Rogers: We often think that the challenge for writing is to be complete, comprehensive, clear, and maybe even well-written, per the way we were taught. This puts the burden on readers to make sure they pull out what we want them to pull out. But we don’t control the lived experience of readers. It’d be great if readers had the time, attention, and interest to read our nuanced, long, beautifully written text. But the reality is, that’s not the case. The burden, if we want to achieve our goals as writers, is on us to assume responsibility for writing in a way that accommodates the reality of how readers read.

Gazette: You also say that applying the rules of readability does not mean you’re dumbing down your writing. What’s the difference?

Rogers: Hemingway’s “The Old Man and the Sea” was written at a fourth-grade reading level and won a Pulitzer Prize. We can convey complexity and nuance without writing in a way that is unhelpfully complex and distractingly nuanced. It’s easy to make simple things complex. It requires work to make complex things simple, but that’s part of the art of effective writing.

Gazette: If less is more, why write a book, as opposed to say, a pamphlet?

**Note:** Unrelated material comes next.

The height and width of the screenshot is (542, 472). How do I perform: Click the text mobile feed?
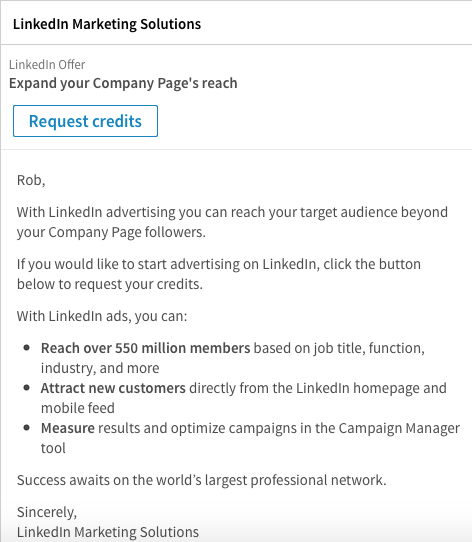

Rogers: Jessica and I joke that we thought the best way to get people to write shorter emails was to write a long book about it. We say that 85% jokingly. The serious part is that a book is a more complete and convincing way of presenting people with the principles of effective writing than just asserting them, because we have space to share the evidence and the ambiguities. The book forced Jessica and me to dive into an incredibly diverse range of literature, from cognitive psychology to vision research to behavioral science to literacy to education, and we wanted to give people the chance to weigh the evidence for themselves.

And we wrote the book so that it would be scannable, to practice what we preach. Not only so that people can get through it quickly, but also to make it easy for readers to find the parts they want to dive into and quickly skim the parts they don’t.